No pretendemos dar lecciones a nadie, pero estamos ante un “tiempo propicio” para intentar esa “Iglesia en salida” que deseamos, solo que por el momento parece que no lo estamos aprovechando en toda su dimensión. Es la misma realidad de la vida de nuestro pueblo que nos invita. ¿O acaso no percibimos todas las voces, aún cuando a veces sean distorsionadas, los anhelos, a menudo expresados de manera medio bruta, por una vida de mayor comprensión, capaz de ir superando todo lo que nos divide, lo que excluye a muchos, lo que nos enfrenta, lo que nos lleva a buscar la salida para cada uno y no el bien de la comunidad? Si fuera el objetivo de estas líneas podríamos empezar a enumerar injusticias y violencias instaladas, discriminaciones y desprecios arraigados, insensibilidades y cegueras tenaces, que nos llevan a vivir angustiados, con miedo, intratables, crispados. No queremos exagerar, pero pensamos que la inmensa mayoría de uruguayos y uruguayas deseamos y necesitamos cambiar, y para usar este lenguaje bien cristiano, experimentar y respirar misericordia (cada uno podrá ponerle el nombre que quiera, para lo más simple, personal y cotidiano hasta lo colectivo y flagrante). Frente a ello podemos seguir engrosando el coro de los lamentos, en una de esas pidiendo más represión, o aumentando el número de los que se repliegan y descreen cada vez más. Eventualmente, rasgarnos las vestiduras por este mundo y este “país que va tan mal”. Pero parecería que el llamado, a nosotros cristianos, es el de hacernos cargo de la misericordia del Padre, esa encarnada en el vivir y la palabra de Jesús, para convertirnos a ella en un servicio a todo nuestro pueblo, y con todos quienes lo deseen o ya lo vivan (hay muchos y muchas). Esta es la alternativa mejor, para nosotros y para todos, que además de ser reclamada por nuestra realidad presente, es la que nos propone la iniciativa de Francisco. Claro, exige perderle el “miedo a la misericordia”, como decíamos en nuestro editorial pasado, animarnos.

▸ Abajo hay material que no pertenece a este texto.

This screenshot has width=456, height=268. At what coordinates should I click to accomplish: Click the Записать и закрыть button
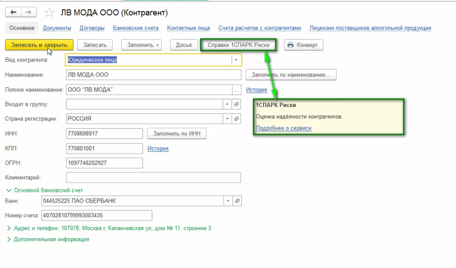[39, 45]
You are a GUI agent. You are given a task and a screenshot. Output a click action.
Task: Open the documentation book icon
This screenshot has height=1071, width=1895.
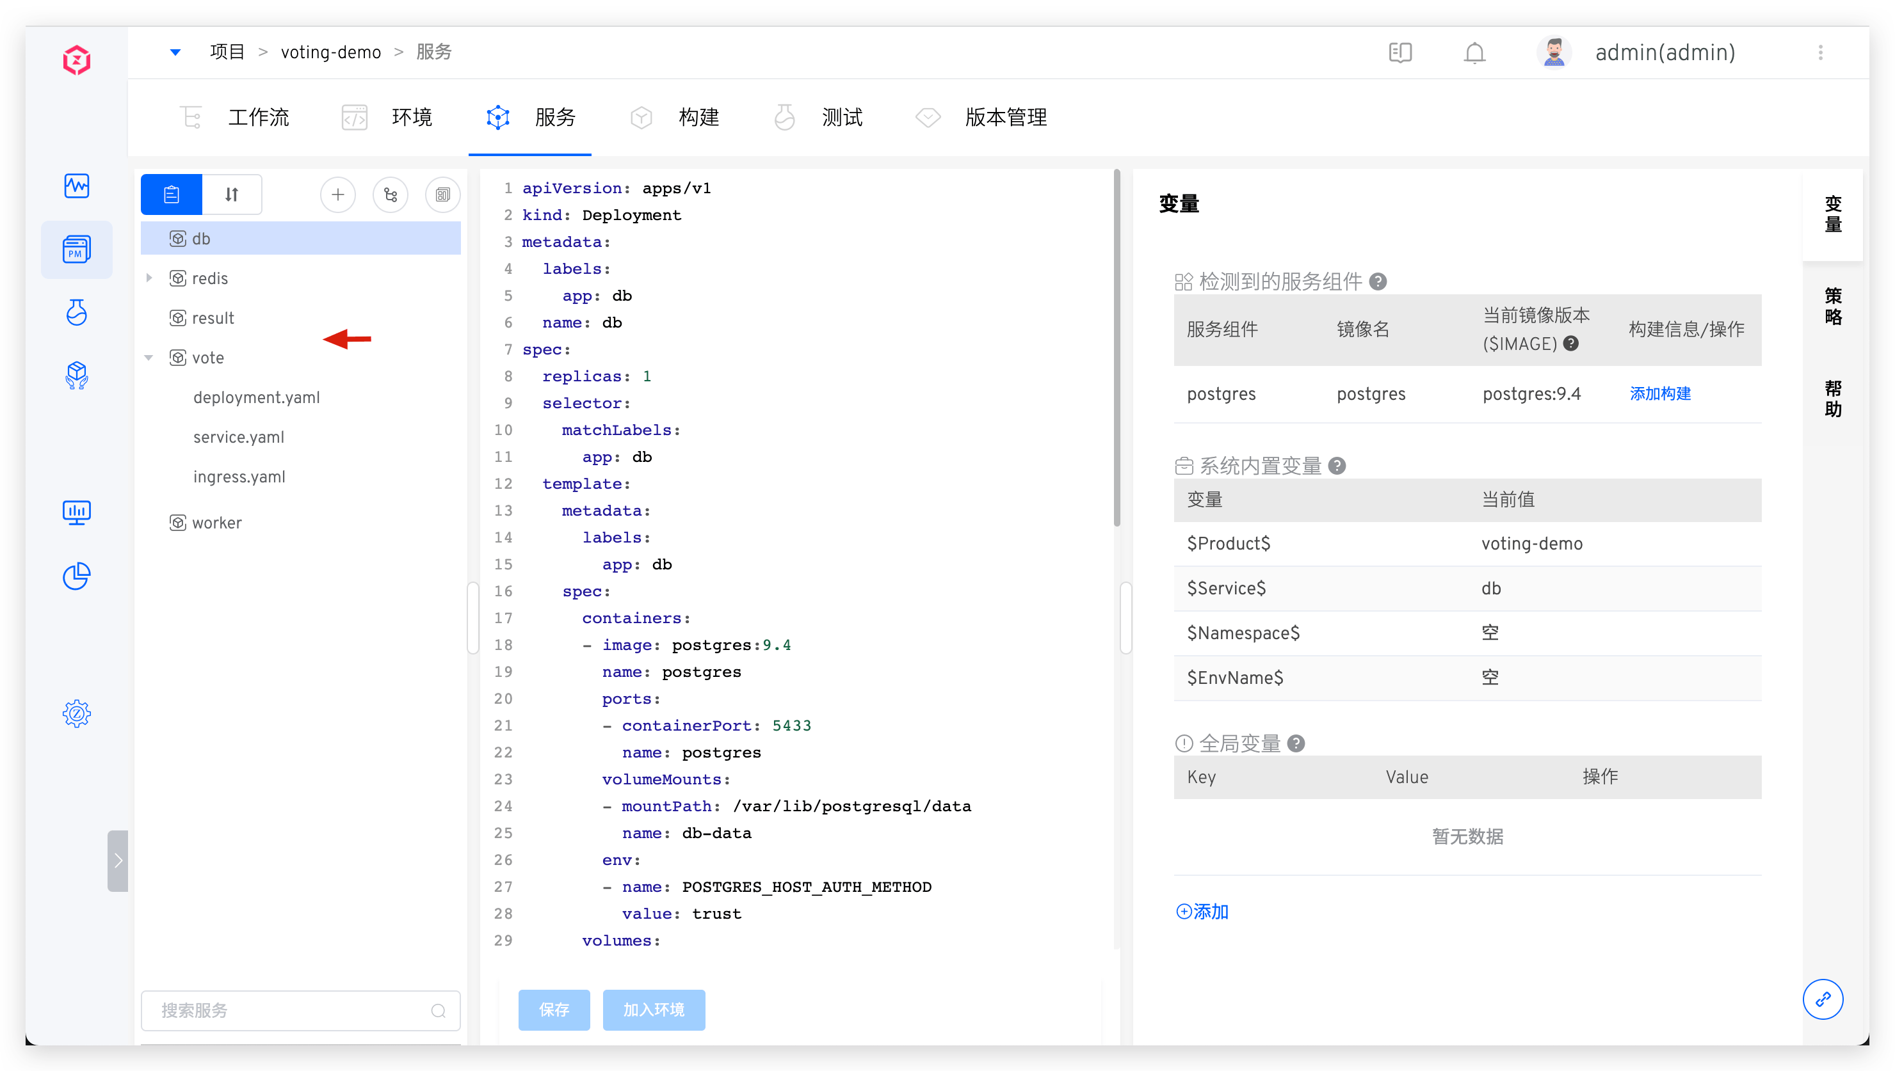1400,53
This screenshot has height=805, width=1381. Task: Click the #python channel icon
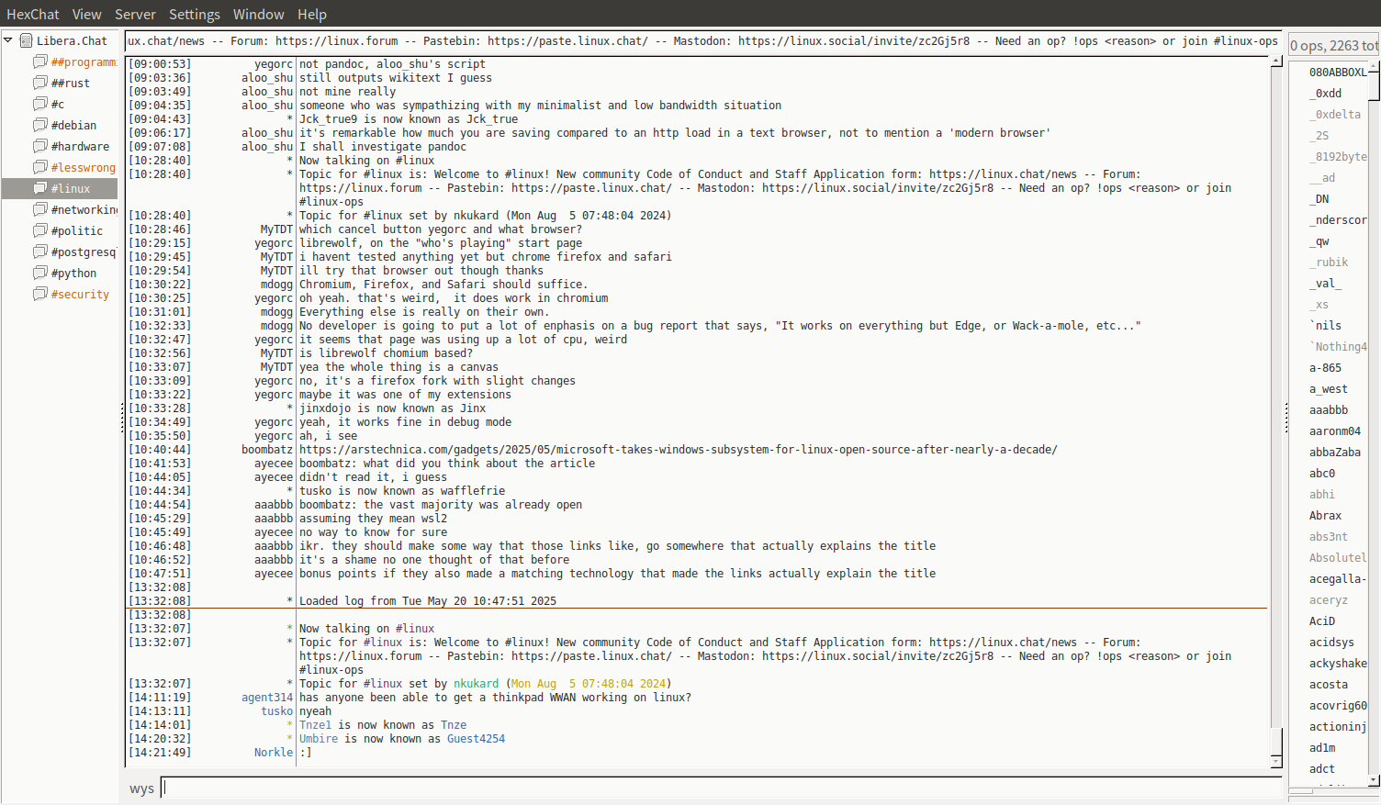tap(40, 273)
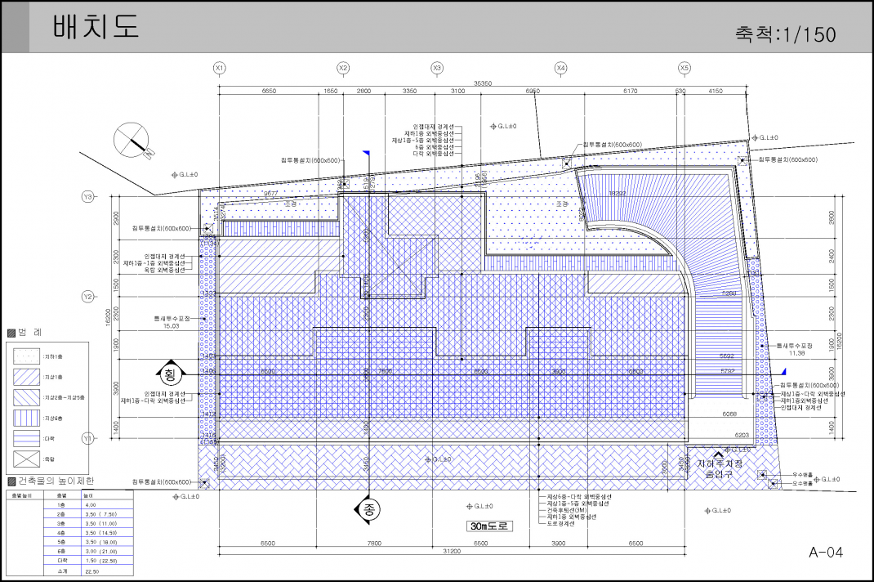Click the 배치도 drawing title
The width and height of the screenshot is (874, 582).
[96, 27]
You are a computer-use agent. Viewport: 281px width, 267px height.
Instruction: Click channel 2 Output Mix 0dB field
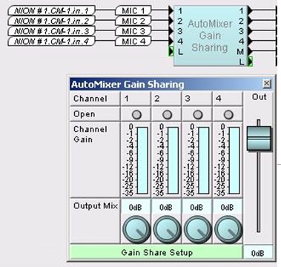(166, 207)
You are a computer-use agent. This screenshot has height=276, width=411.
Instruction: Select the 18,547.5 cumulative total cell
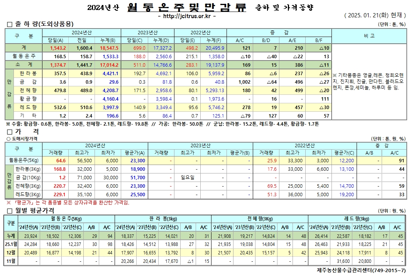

Aun si pensáramos en términos de provecho para la Iglesia sería esto lo más redituable según esa opinión del Papa que ya citamos: “La credibilidad de la Iglesia pasa a través del camino del amor misericordioso y compasivo” (n. 10).

Sin entrar en esta perspectiva (“ya han tenido su recompensa”, ¿no?), difícil pensar que hubiera algo mejor para ofrecer como discípulos de Jesús a nuestro pueblo, a la convivencia de los orientales. Y pocas cosas tan propias del cristiano, de la misión de la Iglesia, como hacernos “servidores de la reconciliación” (2Cor 5,18), o diríamos de otro modo, testigos y trabajadores de la misericordia.

En lo que a Carta Obsur refiere, nos comprometemos a mantener la atención viva sobre esta oportunidad que nos da el Señor.

La Redacción

Agregamos dos líneas para comunicarles con alegría que nuestra amiga Rosa Ramos se ha agregado a nuestra redacción. Gran adquisición, aunque su integración (ya era colaboradora muy bien dispuesta) se haya visto facilitada por la clausura de ese hermoso emprendimiento que era la revista “Misión”. Duros tiempos para las publicaciones en papel, sobre todo las que no pueden contar con más recursos que el trabajo voluntario y la benevolencia de los lectores. Igual ha sucedido también a fin del 2015 con “Umbrales”. Lástima. No perdemos la motivación. Y, ¡bienvenida Rosa!